Have we forgotten the lesson of 1989?

1989 is celebrated as the year that communism collapsed throughout the eastern half of Europe. But often neglected is the fact that 1989 was also the year that national independence was regained and subordination to Moscow abolished. And for the past 30 years, each country in Central Eastern Europe (CEE) has been vigorously defending its sovereignty.

The dismantling of the Berlin Wall in November 1989 remains a poignant symbol of freedom, but the collapse of the Soviet bloc began much earlier and not in communist East Germany. The system imposed by the Kremlin had been in terminal decay for many years. The single-party regimes stifled individual freedoms, human rights, and political liberties, and were unable to deliver on the core justification for communism: economic performance. The disparities between West and East grew starker during the 1980s, especially as market integration boosted West European prosperity and the Soviet bloc proved to be an impoverished alternative to the European project.

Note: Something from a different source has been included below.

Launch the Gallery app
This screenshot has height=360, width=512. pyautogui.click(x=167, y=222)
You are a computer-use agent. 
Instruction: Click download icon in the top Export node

Protest movements against communism and Soviet control periodically rumbled across the region, but in the summer of 1980 an earthquake shook Europe with the formation of Poland’s independent free trade union Solidarity. Although Solidarity was temporarily stifled and driven underground, its mass membership and far-sighted leadership demonstrated that the days of Soviet-imposed communism were numbered. The only unknown was whether the system would disappear with a bang or a whimper.

Fortunately, communism no longer had the strength to resist its own expiration. Ideologically bankrupt, economically destitute, and politically incompetent, Marxism-Leninism proved to be an experimental dead-end. Moreover, the Soviet regime that had propped up proxy governments throughout the region no longer had the conviction or resources to suppress yearnings for pluralism and national independence among its numerous imperial possessions.

By the time the Berlin Wall was breached, Poland already had elected a democratic government in June 1989, while Hungary and Czechoslovakia were steadily moving toward political pluralism as their leaders realized that systemic change was unavoidable. The collapse of communism not only heralded the restoration of democracy; equally importantly, the political revolutions of 1989-91 ensured the national liberation of 21 countries from Moscow’s dominance. And while communism is a fading interlude, the struggle to maintain state independence from an assertive Russian regime will continue into the future.

Officials in Moscow seek to revise the significance of 1989 by asserting that the Soviet Union did not occupy half of Europe after World War II and by underplaying how Soviet arms imposed a repressive totalitarian system that stifled political and economic progress for almost half a century. Kremlin spokesmen even claim that the Kremlin benevolently dismantled the Soviet bloc and that the Cold War ended in a draw, rather than admitting that the Soviet system disintegrated from within.

However, Moscow’s current assertiveness toward the region is not based on the utopian mirage of communism or the chimera of proletarian internationalism. Instead, it promulgates the falsehood that Russia can help defend the independence of each state. Russian propagandists claim that Europe’s East is threatened by a new imperialism imposed by NATO, the European Union, and the United States, and that each country needs to learn from Russia’s success in resisting foreign control and emulate its system of “sovereign democracy.”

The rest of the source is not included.